Date: 10/18/2004 at 02:02:59
From: Gunnar
Subject: Irreducible polynomials over Q

Let p be a prime number.  Show that the polynomial x^p + px + (p-1) 
is irreducible over Q if and only if p >= 3.

I had in mind two approaches for the question.  Either prove directly 
(i.e let x^p + px + (p-1) = (...)(...) and prove for contradiction), 
or using Eisenstein's criterion.  But I find it hard to even start 
using either method, or maybe there's a better way of proving.  Can 
you help?

Date: 10/18/2004 at 14:01:32
From: Doctor Pete
Subject: Re: Irreducible polynomials over Q

Hi Gunnar,

This question seems to be solved best by Eisenstein's criterion, which
states that the polynomial

  f(x) = a[n] x^n + a[n-1] x^(n-1) + ... + a[1] x + a[0]
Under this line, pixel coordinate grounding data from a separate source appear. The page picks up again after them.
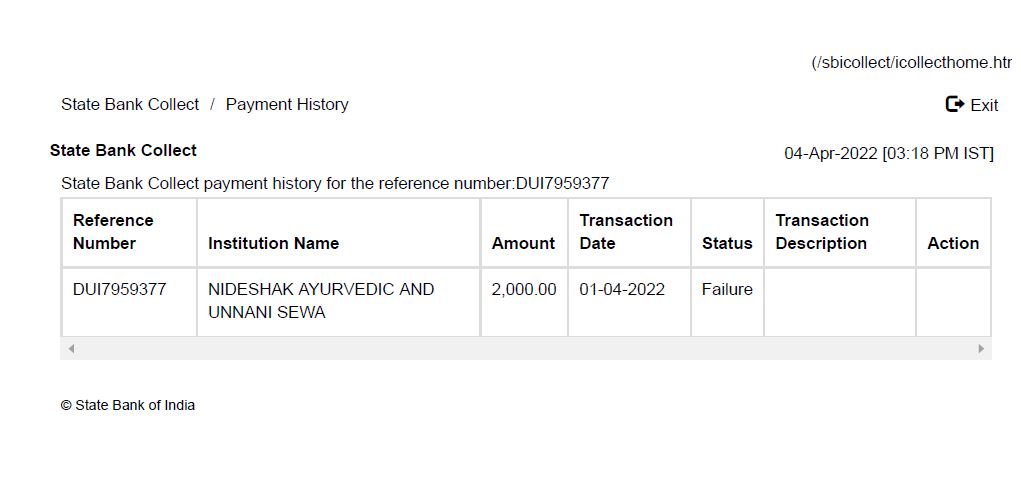Screen dimensions: 1021x477
Task: Click the Amount column header
Action: [523, 243]
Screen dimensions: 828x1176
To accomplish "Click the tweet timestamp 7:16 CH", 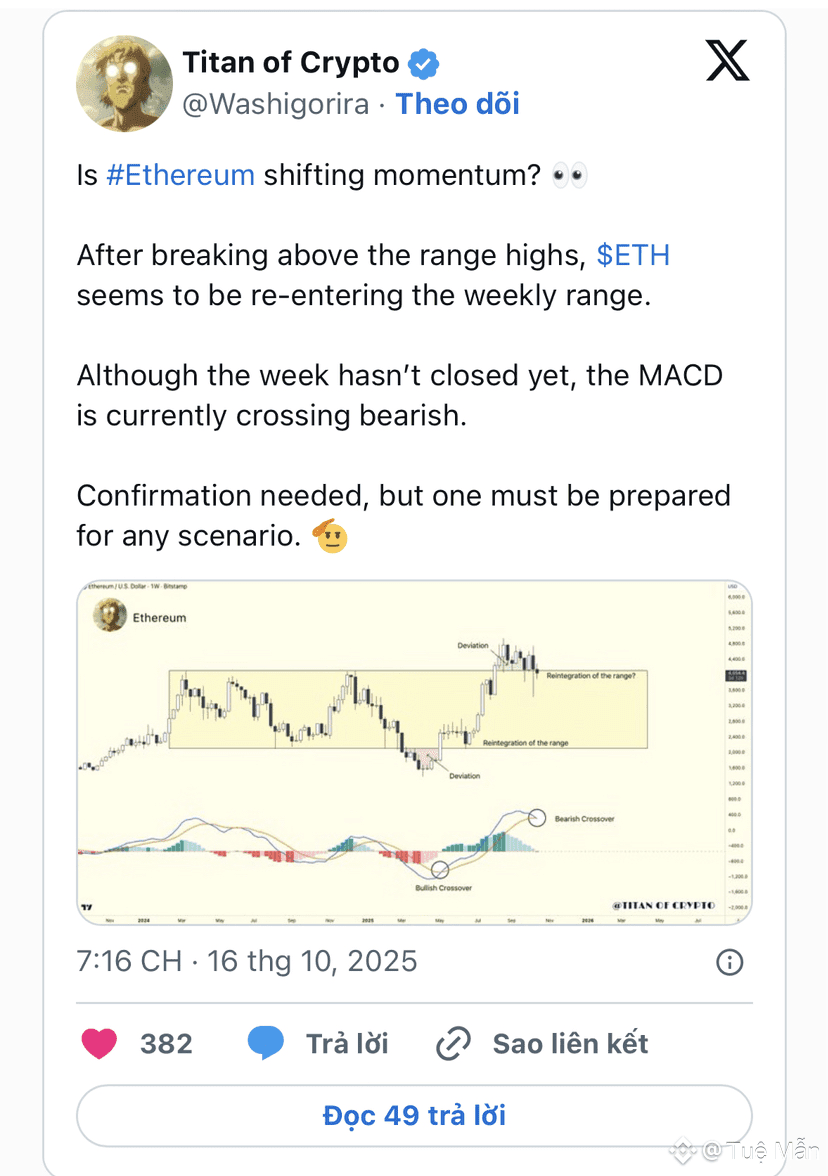I will [x=129, y=961].
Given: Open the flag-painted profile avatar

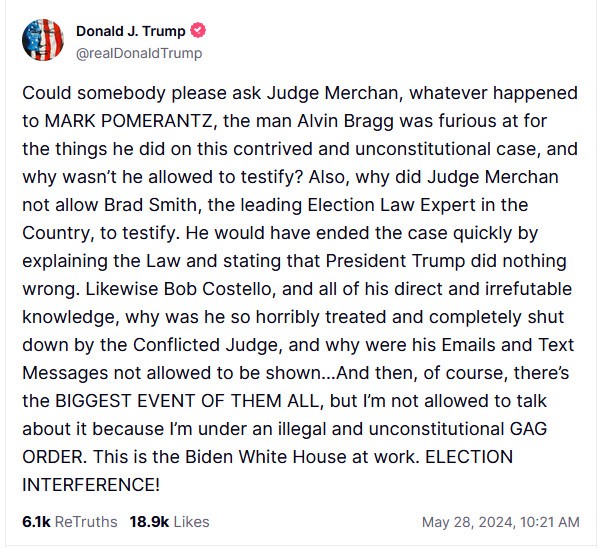Looking at the screenshot, I should coord(43,40).
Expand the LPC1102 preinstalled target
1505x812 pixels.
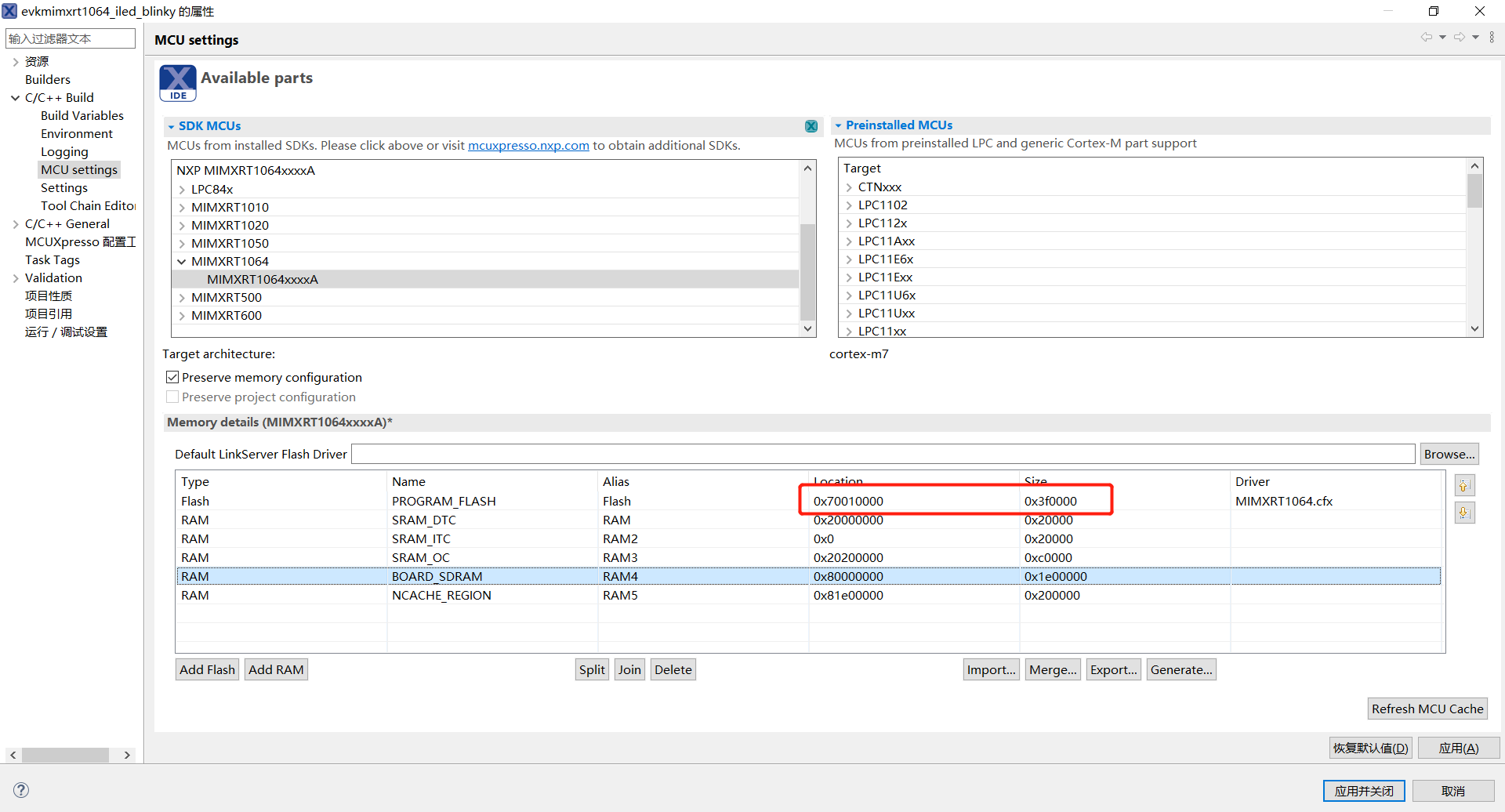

where a[n] is nonzero and a[k] are integers for all 0 <= k <= n, is
irreducible if there exists a prime p such that p divides a[0], a[1],
..., a[n-1] but not a[n], and furthermore, p^2 does not divide a[0].

However, Eisenstein's criterion doesn't directly apply to the 

  f(x) = x^p + px + (p-1),

since as it is written, no such prime satisfies the conditions. 
However, we can observe that f(x) is irreducible if and only if f(x-c)
is irreducible for any given integer c.  So let us consider the polynomial

  f(x+1) = (x+1)^p + p(x+1) + (p-1).

Expanding the first term by the Binomial Theorem, we obtain

  (x+1)^p = x^p + C[p,1] x^(p-1) + C[p,2] x^(p-2) + ... + C[p,p-1] x +

where C[p,k] = p!/(k!(p-k)!) is the binomial coefficient counting the
number of ways to select k objects from a group of p objects.  So
C[p,p] = 1, and C[p,p-1] = p, and therefore

  f(x+1) = x^p + C[p,1] x^(p-1) + ... + C[p,p-2] x^2 + px + 1 + px + p
           + p - 1
         = x^p + C[p,1] x^(p-1) + ... + C[p,p-2] x^2 + 2px + 2p.

But since p is a prime, C[p,k] is divisible by p for all 1 <= k <= p-1
because none of the factors of k! or (p-k)! divide p.  Hence f(x+1)
satisfies the Eisenstein criterion for the prime p, except when p = 2,
where it fails because 2p = p^2 when p = 2.  Therefore, f(x+1), and 
by our previous comment, f(x), are irreducible for p >= 3.

All that remains is to show that f(x) is reducible for p = 2, which is

  f(x) = x^2 + 2x + 1 = (x+1)^2.

What makes this question interesting, then, is the idea that a
polynomial may not satisfy the Eisenstein criterion as it is written,
but that a translation may allow one to show irreducibility.  Clearly,
Eisenstein's criterion is a sufficient, but not necessary, condition
for irreducibility.  It is especially important in the above example
that deg(f) = p, because this is precisely what leads to f(x+1) having
coefficients that are divisible by p.  

- Doctor Pete, The Math Forum 

Date: 10/26/2004 at 22:59:40
From: Gunnar
Subject: Thank you (Irreducible polynomials over Q)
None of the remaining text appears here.